** Start of Extracted text **
He soon returns home to his shack, where his ‘Maw’ is swinging on
the porch with a shotgun, cheroot and straw hat, taking it easy
while chickens squawk somewhere behind her. His name is Jeremiah,
and when he shows her the fluffy feast he shot, which Maw says
must’ve “sure taken some catchin’.” Jeremiah apologises to her for
being “a mite” late but that he had some business up at “the old
mine” and says that he can’t say more as it’s “kinda between me and
that there Mr Tracy.” He then goes off to report what he saw,
transforming his kitchen – with two kicks to the oven – into a
hi-tech hideout that Stingray’s Agent X20 would give his right fin
for. Jeremiah Tuttle, AKA Agent 47, calls the Tracy house and Alan
picks up the call.
On Tracy Island, Jeff is talking to some army men out on the villa
balcony. They thank him for letting them search the island, and Jeff
tells them, “I hope you find the ones you’re looking for.” They
choose to ignore the double meaning implied there. As they leave,
there’s a small CRASH ZOOM on a worried Jeff. When he gets back
inside, Alan has finished taking Jeremiah’s message. Alan asks if
the search party have left, and Jeff says they have “for now” but he
thinks they’ll “be back.” Incidentally, does this mean John’s going
to be stranded up in Five indefinitely? Hope his water
recycling plant doesn’t have any hitches for the duration. Anyway,
Jeff asks Alan about the message and Alan mentions Agent 47, who
Jeff remembers immediately as “Jeremiah Tuttle…quite a character.”
It’s apparent that Jeff had the concept of International Rescue in mind for a very
long time, as Jeff tells his son that he met Jeremiah while he was
“in the service” and that Jeremiah “kinda guessed” about Jeff’s
plans and what he planned to do. Alan tells him that Jeremiah
reported some odd aircraft tyre tracks, but Jeff thinks this might
just have been a forced landing, and tells Alan to file it away
under “no action”.
** End of Extracted text **
Required task A:
Recast the records below as a JSON list of strings, one string per line, covering only the lines from the one holding "Click the Windows (C:) drive icon" through the end of the records, inclusive, and leaving out blank lines.
** Start of Records provided **
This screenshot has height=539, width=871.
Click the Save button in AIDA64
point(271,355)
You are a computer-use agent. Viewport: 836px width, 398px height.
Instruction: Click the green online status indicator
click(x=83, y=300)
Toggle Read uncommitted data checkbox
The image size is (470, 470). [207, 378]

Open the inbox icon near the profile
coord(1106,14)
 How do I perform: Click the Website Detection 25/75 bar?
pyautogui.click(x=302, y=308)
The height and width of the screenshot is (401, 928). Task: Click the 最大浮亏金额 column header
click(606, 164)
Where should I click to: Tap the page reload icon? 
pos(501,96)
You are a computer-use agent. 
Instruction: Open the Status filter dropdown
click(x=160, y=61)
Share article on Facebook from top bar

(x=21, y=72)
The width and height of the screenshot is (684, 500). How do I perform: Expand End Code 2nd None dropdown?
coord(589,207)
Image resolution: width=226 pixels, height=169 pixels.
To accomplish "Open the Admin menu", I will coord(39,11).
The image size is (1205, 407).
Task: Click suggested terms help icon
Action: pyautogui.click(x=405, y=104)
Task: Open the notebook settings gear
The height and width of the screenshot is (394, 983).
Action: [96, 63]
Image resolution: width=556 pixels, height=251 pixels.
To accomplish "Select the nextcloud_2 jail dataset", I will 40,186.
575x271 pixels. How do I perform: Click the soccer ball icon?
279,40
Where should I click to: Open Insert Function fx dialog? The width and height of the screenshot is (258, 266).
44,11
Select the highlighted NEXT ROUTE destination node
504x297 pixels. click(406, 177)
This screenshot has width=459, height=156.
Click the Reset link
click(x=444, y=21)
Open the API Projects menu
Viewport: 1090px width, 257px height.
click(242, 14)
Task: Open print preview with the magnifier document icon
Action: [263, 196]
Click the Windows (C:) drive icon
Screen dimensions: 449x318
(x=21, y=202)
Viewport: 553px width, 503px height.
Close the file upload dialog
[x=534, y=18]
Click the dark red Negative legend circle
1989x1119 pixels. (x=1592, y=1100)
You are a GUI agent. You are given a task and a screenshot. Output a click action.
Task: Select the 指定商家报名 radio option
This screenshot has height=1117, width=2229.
** End of Records provided **
Required task B:
Continue the episode recap about Jeremiah Tuttle's report to the Tracy house from the point where it stops.

Result A:
[
  "Click the Windows (C:) drive icon",
  "Screen dimensions: 449x318",
  "(x=21, y=202)",
  "Viewport: 553px width, 503px height.",
  "Close the file upload dialog",
  "[x=534, y=18]",
  "Click the dark red Negative legend circle",
  "1989x1119 pixels. (x=1592, y=1100)",
  "You are a GUI agent. You are given a task and a screenshot. Output a click action.",
  "Task: Select the 指定商家报名 radio option",
  "This screenshot has height=1117, width=2229."
]

Result B:
Back at the Tuttle shack, Maw is rocking on her chair while she
embroiders and listens to the frogs. Jeremiah still thinks there’s
something up in that “old mine.” I’d go and take a look, Tuttle,
before some crazy English lady tries to steal your thunder! Anyway,
we soon find out that he’s right. The creepy music is back and so is
the long, slow Steadicam glide into the “old mine.” Deep inside it,
there are two International Rescue uniforms hanging up, and we see
the two crooks, with their distinctively evil ‘crook voices,’
gloating about stealing the priceless documents and letting our boys
take the rap for it. The last thing we see is the Top Secret
documents carelessly dropped on the floor nearby. We hate these
guys, right?
Back at Lambert’s Search Control HQ, the General is regrouping and
we learn that the first worldwide hunt has failed. Phew. He refuses
to be put off and announces that the team will just divide the world
map up again and start over! Finding International Rescue is crucial, he claims, for
the “security of the world.” The search also continues up in the
heavens, where Space Observatory 3 and the two men we met before are
worrying over a fault in the satellite. Elliot and Hale have worked
out that this fault goes all the way through the circuit and will
require work from both sides, which means going outside the
satellite to work on the antennae. Hale reluctantly goes to call
General Lambert to tell him the bad news, saying that the quicker he
gets the call over with “the better it’ll be for my ulcers” – the
best line in the episode!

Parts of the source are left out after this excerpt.